Your objective >> Extend the passage on Maelzel and his work with Beethoven, picking up after its final sentence.

[[ Text section open ]]

In 1805 Maelzel purchased Wolfgang von Kempelen's half-forgotten automaton chess player, The Turk, took it to Paris, and sold it to Eugene Beauharnais at a large profit. Returning to Vienna, he gave his attention to the construction of an automaton trumpeter, which, with lifelike movements and sudden changes of attire, performed French and Austrian field signals and military airs. In 1808 he invented an improved ear trumpet and a musical chronometer.

In 1813 Maelzel and Beethoven were on familiar terms. Maelzel conceived and musically sketched Wellington's Victory, or The Battle of Vitoria, for which Beethoven composed the music to be played on Maelzel's 'mechanical orchestra', the panharmonicon; they also gave several concerts, at which Beethoven's symphonies were interspersed with the performances of Maelzel's automatons. In 1814, Beethoven wrote a deposition claiming that Maelzel had defrauded him, claiming ownership of this music and illegally staging performances of it from an inaccurate transcription. Beethoven described Maelzel in this deposition as "a rude, churlish man, entirely devoid of education or cultivation".

In 1816 Maelzel became established in Paris as manufacturer of a metronome. Maelzel's metronome was copied from a metronome invented earlier by Dietrich Nikolaus Winkel. By 1817, Beethoven and Maelzel appear to have reconciled. Beethoven wrote glowingly of Maelzel's metronome and declared he would stop using traditional tempo indications like allegro.

[[ Text section closed ]]
[[ Information supplied open ]]

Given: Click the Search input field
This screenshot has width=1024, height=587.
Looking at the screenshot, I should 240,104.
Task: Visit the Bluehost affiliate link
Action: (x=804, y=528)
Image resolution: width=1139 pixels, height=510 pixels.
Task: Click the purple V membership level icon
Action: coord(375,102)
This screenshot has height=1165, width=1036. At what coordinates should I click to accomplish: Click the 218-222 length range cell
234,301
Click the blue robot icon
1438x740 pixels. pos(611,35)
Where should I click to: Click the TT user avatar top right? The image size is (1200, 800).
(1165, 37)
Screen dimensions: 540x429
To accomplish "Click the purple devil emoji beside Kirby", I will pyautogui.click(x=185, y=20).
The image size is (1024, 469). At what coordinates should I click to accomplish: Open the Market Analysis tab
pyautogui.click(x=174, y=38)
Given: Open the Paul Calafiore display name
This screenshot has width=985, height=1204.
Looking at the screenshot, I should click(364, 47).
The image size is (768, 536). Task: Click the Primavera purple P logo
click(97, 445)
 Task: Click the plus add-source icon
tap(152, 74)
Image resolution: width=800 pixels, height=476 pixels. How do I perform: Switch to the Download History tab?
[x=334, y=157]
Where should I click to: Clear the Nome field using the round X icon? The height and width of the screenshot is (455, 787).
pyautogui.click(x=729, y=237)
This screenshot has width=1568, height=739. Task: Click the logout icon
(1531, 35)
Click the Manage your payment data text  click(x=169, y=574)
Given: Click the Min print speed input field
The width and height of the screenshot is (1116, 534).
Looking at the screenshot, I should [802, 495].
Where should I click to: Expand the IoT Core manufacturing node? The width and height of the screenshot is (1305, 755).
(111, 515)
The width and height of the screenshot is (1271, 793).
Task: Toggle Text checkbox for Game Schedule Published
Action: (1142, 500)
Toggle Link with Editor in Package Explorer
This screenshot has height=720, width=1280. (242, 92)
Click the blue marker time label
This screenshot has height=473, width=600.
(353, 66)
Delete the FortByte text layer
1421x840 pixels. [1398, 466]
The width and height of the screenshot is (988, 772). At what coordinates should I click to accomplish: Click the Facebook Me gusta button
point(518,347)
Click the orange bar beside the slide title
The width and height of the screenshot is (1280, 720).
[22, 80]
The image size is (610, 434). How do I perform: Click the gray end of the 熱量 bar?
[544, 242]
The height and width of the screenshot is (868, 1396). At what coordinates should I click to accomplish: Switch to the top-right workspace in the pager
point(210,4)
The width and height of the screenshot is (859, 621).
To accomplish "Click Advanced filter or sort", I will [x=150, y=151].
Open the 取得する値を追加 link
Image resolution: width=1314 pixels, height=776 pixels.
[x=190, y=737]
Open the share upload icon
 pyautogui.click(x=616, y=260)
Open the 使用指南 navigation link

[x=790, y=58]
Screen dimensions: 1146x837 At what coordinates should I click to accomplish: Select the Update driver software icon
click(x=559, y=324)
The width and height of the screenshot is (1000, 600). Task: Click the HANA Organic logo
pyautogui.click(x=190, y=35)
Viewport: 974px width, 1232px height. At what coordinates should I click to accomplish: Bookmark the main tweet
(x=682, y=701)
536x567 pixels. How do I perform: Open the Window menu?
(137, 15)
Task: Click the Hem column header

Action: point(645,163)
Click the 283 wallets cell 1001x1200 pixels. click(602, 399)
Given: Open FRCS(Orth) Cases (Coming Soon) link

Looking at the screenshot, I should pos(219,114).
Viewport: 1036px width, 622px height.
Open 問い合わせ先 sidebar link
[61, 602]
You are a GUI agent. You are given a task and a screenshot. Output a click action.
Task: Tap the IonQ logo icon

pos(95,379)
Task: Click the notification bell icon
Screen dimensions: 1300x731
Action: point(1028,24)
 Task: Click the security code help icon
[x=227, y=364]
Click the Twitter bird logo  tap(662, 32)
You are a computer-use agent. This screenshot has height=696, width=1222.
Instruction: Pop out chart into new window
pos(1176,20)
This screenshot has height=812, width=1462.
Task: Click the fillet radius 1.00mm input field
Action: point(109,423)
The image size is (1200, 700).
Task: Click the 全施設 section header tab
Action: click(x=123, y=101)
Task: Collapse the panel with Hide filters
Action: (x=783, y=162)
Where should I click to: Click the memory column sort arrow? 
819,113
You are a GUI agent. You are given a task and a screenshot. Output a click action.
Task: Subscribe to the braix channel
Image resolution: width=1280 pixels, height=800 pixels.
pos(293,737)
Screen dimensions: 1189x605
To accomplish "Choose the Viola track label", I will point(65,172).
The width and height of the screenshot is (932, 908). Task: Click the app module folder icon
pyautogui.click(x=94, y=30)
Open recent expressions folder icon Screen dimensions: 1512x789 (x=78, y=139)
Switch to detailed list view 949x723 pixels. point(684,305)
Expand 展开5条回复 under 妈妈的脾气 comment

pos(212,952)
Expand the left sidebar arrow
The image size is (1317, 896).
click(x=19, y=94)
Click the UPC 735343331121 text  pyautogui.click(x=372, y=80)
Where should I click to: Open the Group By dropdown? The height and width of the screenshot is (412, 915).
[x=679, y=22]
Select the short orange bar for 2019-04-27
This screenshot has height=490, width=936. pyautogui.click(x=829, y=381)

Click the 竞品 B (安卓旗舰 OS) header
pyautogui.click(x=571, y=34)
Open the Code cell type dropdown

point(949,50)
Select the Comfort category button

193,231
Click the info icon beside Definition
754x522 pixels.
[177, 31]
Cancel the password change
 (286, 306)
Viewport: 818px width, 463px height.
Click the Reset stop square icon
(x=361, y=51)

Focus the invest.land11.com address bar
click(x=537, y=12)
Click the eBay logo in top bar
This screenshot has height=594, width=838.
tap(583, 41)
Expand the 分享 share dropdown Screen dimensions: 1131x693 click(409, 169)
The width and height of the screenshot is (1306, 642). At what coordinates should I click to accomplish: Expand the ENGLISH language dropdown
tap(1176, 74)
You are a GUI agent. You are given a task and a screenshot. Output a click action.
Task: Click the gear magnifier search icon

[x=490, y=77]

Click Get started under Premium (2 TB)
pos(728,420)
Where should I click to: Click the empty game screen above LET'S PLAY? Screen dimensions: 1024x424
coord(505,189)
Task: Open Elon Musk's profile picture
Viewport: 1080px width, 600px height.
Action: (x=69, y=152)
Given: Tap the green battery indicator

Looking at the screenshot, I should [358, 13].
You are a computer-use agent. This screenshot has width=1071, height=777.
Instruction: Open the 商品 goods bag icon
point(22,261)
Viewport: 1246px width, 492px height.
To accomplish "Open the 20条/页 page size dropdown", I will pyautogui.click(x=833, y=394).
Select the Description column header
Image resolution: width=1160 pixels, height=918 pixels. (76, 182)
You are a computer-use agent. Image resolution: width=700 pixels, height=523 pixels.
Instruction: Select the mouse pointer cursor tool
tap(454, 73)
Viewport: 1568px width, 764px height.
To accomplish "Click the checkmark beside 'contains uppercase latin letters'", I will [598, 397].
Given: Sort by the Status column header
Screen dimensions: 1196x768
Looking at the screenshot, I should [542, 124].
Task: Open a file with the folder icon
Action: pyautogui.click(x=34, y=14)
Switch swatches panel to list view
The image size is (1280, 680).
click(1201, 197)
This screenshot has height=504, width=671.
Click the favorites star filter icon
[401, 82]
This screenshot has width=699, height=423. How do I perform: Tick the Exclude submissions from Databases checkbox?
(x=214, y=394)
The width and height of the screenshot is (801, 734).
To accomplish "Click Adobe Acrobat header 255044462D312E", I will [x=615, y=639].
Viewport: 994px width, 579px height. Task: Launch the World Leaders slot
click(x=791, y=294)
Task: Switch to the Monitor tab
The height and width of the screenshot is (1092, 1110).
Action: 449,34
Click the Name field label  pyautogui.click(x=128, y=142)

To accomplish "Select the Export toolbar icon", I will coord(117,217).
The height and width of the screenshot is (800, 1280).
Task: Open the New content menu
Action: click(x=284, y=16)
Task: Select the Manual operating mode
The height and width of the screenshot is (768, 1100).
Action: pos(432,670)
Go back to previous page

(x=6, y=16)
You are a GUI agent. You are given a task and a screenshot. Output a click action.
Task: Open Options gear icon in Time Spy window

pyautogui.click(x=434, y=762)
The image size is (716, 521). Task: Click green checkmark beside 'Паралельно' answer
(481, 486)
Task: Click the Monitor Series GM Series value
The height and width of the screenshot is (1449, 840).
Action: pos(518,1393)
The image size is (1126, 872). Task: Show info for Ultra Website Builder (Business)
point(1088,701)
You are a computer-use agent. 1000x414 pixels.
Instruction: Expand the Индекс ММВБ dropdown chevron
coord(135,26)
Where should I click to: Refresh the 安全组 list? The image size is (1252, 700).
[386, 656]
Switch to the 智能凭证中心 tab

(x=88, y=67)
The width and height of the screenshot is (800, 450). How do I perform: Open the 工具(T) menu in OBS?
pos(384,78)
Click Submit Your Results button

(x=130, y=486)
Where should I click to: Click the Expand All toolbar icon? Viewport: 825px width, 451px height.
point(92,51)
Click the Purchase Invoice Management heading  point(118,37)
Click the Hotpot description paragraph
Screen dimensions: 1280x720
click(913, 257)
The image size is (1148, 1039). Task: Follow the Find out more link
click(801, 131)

[[ Information supplied closed ]]

Task output >>
Maelzel left Paris for Munich in 1817 and then again took up his abode in Vienna. At this time he found means to repurchase von Kempelen's chess player, and, after spending several preparatory years in constructing and improving a number of mechanical inventions, he formed an enterprise devoted to exhibiting his array of mechanical wonders in the New World.

He died on a ship in the harbor of La Guaira, Venezuela, reportedly from alcohol poisoning.

==Quotations==
Maelzel was not always viewed kindly by his contemporaries:
- Maelzel will be especially remembered ... by the Metronome. ...
As a man, Maelzel seems to have been quarrelsome, extravagant, and unscrupulous. ... Had he possessed a larger amount of culture and of conscience, he might have done service to high Art.